Moción y representación
Si no para otra cosa, la reciente moción de censura promovida por Vox ha servido para reavivar el viejo debate sobre el “nivel” de los políticos. La distancia generacional, estética y oratoria entre el candidato y lo presente abocaba a ello. Con todo, lo presente tiene una cierta aspiración de clasicismo. El diputado Rufián nos dejó un detalle de interés: en una réplica a Inés Arimadas salió de paseo fuera de su estilo habitual y citó a Catón el Viejo. Es cierto que lo hizo a su manera, como el perro de Samuel Johnson; pero se diría que hasta los principales exponentes del estilo parlamentario de la última década están ensayando otros registros.
Recordarán ustedes a Rufián de grandes éxitos como la impresora, los grilletes o la comparecencia de Aznar. Pero sólo es un ejemplar acabado del político que seleccionamos desde hace diez o quince años: el Congreso lleva ya cerca de una década convertido en plató, y todos hemos participado en mayor o menor medida de ello (recuerdo cajones de props en debates electorales, enchufes gigantes de poliespán y, sí, un perrito). También es verdad que no todos los shows son creados iguales y no todos los teatrillos tiene por objeto cargarse la convivencia. Ahora, sin embargo, las payasadas del momento, que siempre encontraron quién las justificase, van mutando en protestas de seriedad y respeto institucional -¡la moción degrada la democracia! Aquellas payasadas eran, por así decirlo, la escalera de Wittgenstein que nuestro populismo ambiental ha arrojado a toda leche una vez alcanzada la moqueta.
El Congreso lleva ya cerca de una década convertido en plató, y todos hemos participado en mayor o menor medida de ello
Pero sigue habiendo distancia, como se ha notado estos días. No es casual.
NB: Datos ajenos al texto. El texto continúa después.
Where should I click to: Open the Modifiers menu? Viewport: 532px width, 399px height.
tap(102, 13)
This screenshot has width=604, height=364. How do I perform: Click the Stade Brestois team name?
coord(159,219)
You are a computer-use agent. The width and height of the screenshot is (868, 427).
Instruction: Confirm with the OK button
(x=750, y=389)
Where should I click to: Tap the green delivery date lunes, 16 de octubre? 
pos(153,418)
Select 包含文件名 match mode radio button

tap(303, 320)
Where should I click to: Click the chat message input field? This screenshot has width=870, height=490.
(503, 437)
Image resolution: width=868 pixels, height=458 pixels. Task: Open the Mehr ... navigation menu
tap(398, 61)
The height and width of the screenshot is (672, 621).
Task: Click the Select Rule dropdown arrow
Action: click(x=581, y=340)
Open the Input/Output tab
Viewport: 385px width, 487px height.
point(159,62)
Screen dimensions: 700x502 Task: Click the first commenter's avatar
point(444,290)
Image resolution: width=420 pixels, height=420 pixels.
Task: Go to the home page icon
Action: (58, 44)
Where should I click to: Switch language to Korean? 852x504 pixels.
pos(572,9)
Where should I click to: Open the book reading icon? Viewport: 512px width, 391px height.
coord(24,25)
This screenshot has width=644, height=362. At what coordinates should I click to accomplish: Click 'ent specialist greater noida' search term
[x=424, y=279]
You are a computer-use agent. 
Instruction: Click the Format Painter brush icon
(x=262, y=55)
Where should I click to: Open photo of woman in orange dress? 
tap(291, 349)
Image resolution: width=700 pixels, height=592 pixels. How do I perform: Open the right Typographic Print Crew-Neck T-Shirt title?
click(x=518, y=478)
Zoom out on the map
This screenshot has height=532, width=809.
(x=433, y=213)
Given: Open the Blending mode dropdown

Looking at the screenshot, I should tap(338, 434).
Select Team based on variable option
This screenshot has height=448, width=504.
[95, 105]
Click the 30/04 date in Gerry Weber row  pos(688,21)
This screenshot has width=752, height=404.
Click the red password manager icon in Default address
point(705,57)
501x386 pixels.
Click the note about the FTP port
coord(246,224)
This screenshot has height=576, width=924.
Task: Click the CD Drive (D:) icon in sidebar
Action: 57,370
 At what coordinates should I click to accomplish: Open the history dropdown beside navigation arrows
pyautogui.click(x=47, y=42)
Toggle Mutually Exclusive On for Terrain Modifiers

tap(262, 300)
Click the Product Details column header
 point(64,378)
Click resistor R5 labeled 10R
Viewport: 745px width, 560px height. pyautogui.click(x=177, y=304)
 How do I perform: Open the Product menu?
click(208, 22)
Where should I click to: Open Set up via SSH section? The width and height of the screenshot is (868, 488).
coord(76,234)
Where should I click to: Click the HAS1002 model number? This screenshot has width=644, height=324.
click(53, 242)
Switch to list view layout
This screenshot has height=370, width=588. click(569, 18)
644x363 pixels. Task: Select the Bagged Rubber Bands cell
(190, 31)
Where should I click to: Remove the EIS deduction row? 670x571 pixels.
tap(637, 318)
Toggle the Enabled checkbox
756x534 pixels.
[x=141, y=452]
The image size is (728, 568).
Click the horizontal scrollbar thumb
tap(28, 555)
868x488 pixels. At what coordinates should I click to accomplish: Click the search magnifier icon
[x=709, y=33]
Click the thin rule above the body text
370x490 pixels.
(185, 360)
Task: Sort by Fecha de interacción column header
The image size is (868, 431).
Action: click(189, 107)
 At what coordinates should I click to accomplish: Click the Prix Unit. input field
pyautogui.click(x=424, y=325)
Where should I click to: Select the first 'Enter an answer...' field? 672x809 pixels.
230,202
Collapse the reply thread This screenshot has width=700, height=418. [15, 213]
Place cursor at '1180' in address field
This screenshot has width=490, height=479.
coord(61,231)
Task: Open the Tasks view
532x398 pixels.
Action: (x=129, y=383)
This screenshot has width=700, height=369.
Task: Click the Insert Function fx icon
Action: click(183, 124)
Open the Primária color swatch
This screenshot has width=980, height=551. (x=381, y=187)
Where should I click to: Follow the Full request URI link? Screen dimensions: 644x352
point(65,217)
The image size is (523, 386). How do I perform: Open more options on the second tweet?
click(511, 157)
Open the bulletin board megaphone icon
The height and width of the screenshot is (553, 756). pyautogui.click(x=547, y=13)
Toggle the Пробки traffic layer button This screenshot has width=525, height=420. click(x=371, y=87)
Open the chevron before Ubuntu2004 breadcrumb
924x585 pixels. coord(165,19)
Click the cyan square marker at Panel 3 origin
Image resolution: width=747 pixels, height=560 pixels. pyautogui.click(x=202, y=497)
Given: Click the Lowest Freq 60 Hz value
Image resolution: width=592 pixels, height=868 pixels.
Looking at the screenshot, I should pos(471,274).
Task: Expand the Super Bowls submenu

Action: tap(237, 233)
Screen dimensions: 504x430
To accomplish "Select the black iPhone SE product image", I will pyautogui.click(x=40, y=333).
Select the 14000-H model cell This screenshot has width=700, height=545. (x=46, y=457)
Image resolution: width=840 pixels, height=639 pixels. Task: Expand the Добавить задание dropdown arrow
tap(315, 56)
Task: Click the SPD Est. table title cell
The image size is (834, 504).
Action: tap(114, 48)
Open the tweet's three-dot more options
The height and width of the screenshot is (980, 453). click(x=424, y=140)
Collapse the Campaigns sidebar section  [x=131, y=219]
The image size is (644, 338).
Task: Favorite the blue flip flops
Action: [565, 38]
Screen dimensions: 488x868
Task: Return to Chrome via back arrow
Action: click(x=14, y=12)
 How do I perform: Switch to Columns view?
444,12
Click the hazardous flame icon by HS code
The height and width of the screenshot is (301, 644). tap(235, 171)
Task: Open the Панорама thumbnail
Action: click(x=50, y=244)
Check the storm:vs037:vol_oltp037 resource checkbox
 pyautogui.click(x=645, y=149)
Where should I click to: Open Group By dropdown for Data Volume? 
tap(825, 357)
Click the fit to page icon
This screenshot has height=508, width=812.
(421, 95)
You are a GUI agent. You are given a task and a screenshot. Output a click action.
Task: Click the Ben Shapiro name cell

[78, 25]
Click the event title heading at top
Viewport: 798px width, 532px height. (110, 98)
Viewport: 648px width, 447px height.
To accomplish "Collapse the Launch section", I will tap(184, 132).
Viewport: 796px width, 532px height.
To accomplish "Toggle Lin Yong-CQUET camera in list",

La fragmentación del sistema de partidos ha corrido pareja estos años con un giro demótico de la política española, anterior incluso al 15M, pero que obviamente entra en fase turbo tras la irrupción de Podemos. Las formas de representación heredadas del momento fundacional del 78, que eran aún las de la posguerra europea, van dando paso a otras modalidades. Y lo visual adquiere una importancia capital donde las ideas ya no marcan distinción: por eso los viejos comunistas pulcros y encorbatados, que hacían de su extrañeza o incomodidad una virtud socialista, se fueron transformando en burguesitos progresistas con americana, camiseta y gafas de colores; y, finalmente, en cualquier cosa.
Siguiendo a Pitkin, podríamos decir que el aspecto descriptivo de la representación se ha acentuado hasta casi tapar todo lo demás, pero el sustantivo no sólo no se ha afinado sino que parece cada vez más tenue. De fondo, la evolución -o deriva, o degradación, o lo que se quiera- de nuestro régimen parlamentario en semipresidencial o algo más craso, con los parlamentos relegados a productoras de “contenido”. El papel de medios y redes sociales en este proceso no puede pasarse por alto. A juzgar por la actividad de los partidos y sus apéndices mediáticos, los electorados están más interesados en una identificación elemental con los portavoces -y, en algunas capas sociales, en la posibilidad de “llevar razón” en los debates cotidianos- que en la defensa de sus intereses objetivos.
El democratismo a ultranza imprime un aire primario, por no decir vulgar, a los discursos
Al tiempo que esto sucedía, la expresión misma parece haberse degradado. No sólo priman las formas de comunicación televisivas y digitales, sino que el democratismo a ultranza imprime un aire primario, por no decir vulgar, a los discursos. El abandono de unos estándares culturales hoy arrumbados como meros “marcadores de clase” no es en el fondo más que un reflejo de procesos análogos en la sociedad; y de los que cabría debatir si no empobrecen de hecho a esas clases populares a las que deberían empoderar.
Porque la realidad es que las clases populares, lo que se dice populares, siguen compareciendo poco en todo este proceso. No sólo la política y los medios siguen protagonizados por y orientados a una u otra variedad de la clase media, sino que la agenda parece cada vez más copada por guerras entre élites sin apenas conexión con la vida real de las capas sociales más amplias. Y hay que empezar a preguntarse si la operación de estos años no está resultando ruinosa. El pacto tácito era una mayor cercanía, física y genética incluso, entre representantes y representados, con la contrapartida de una administración moderna y buenos servicios técnicos y recursos para que esa representación “bruta” se tradujese en leyes acordes a los fines y buenas políticas públicas. Pero hoy costaría mucho defender que ese esté siendo el resultado.